"I can make this march, and I will make Georgia howl!" - William Tecumseh Sherman
"No Civil War commander possessed a more astute appraisal of the nature of the contemporary warfare, how to form and pursue grand strategy, and the critical nexus between war, civil society, popular support, and electoral politics, And few American generals have since." - Victor Davis Hanson, The Savior Generals
William Tecumseh Sherman holds a unique position in American history. Synonymous with barbarity in the South, Sherman is lauded as a war hero in the North, and modern historians consider him the harbinger of total war. As a Union general, Sherman was recognized for his outstanding command of military strategy but criticized for the harshness of the "scorched earth" policies that he implemented in conducting total war against the Confederate States, especially in 1864 and 1865. Military historian B. H. Liddell Hart famously declared that Sherman was "the first modern general."

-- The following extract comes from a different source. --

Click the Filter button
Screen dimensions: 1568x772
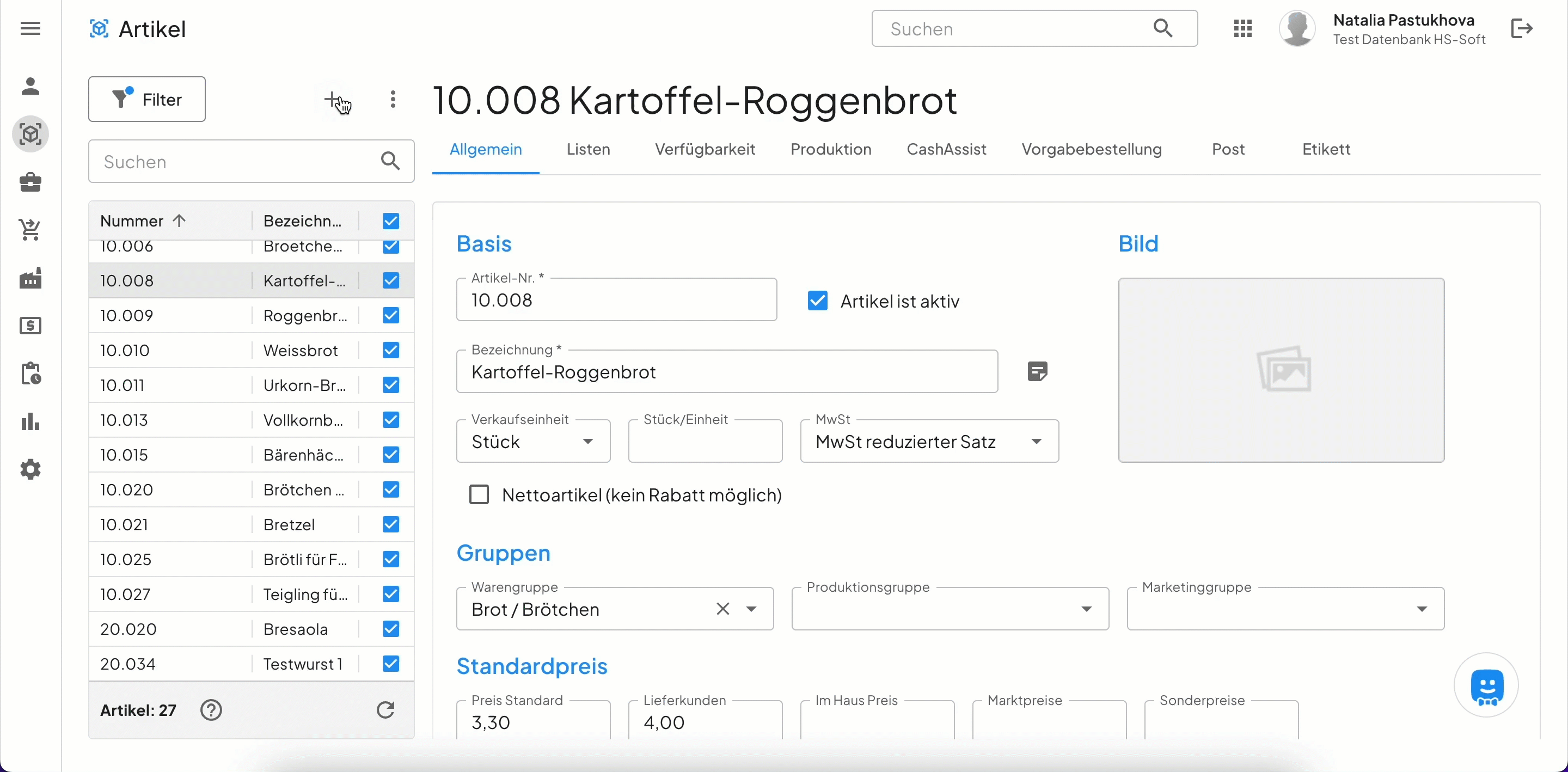(x=146, y=99)
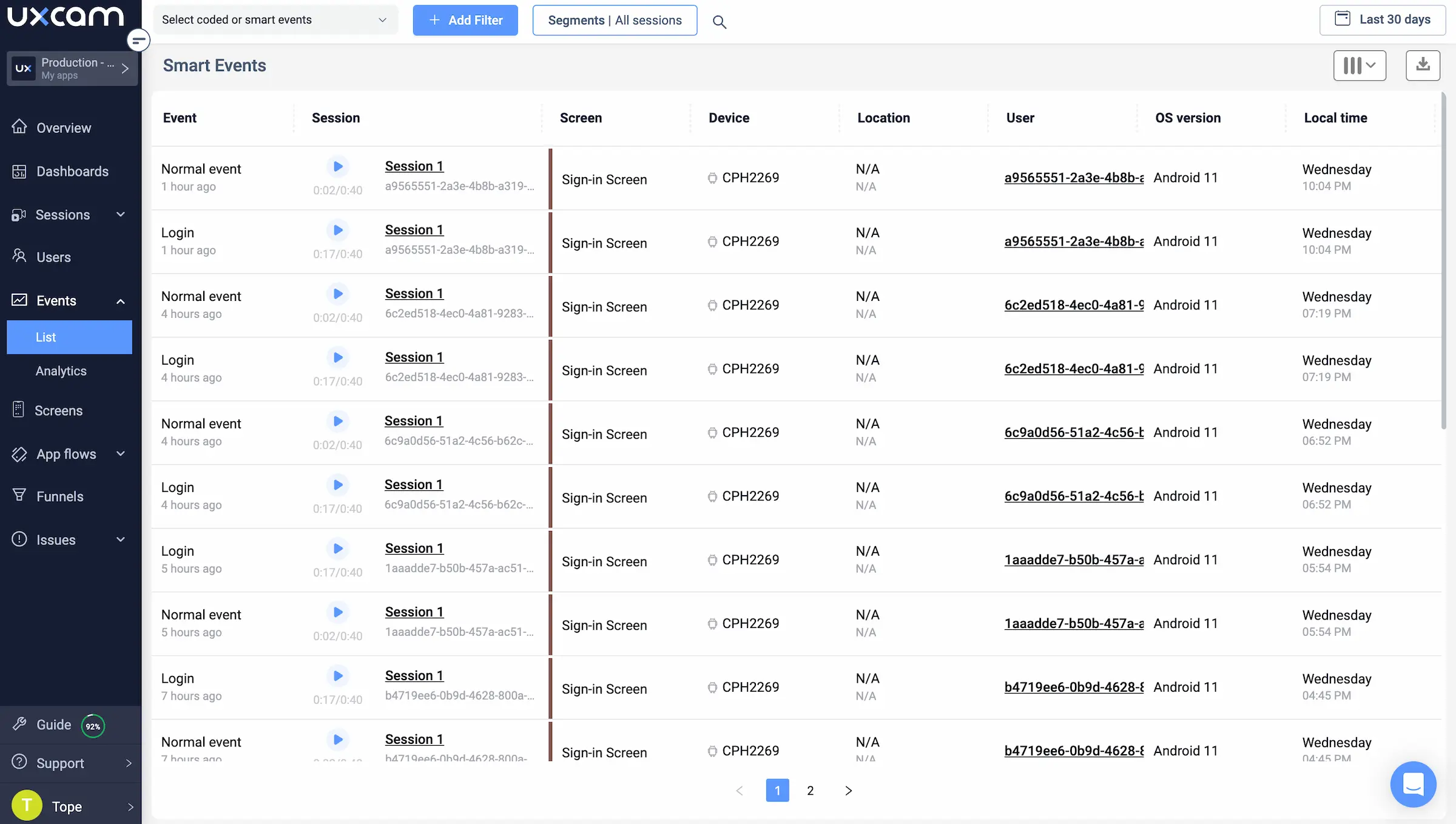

Both Grant and Sherman shared the same theory of war: anything that might help the enemy's war effort should be considered a military target. Grant explained to Sherman that the Confederates must be "demoralized and left without hope," and he instructed Sherman, "Take all provisions, forage and stock wanted for the use of your command. Such as cannot be consumed, destroy. Leave the valley so barren that crows flying over it...will have to carry their provender with them." In addition to the wholesale plundering of Southern resources, including taking them from civilians, the Union reversed its policy of swapping prisoners, realizing it had a far bigger reserve of manpower than the South. The Atlanta Campaign was a perfect example of this, as both sides lost about the same number of casualties. By September 1864, however, Sherman still had about 80,000 men, while Hood's army was reduced to about 30,000.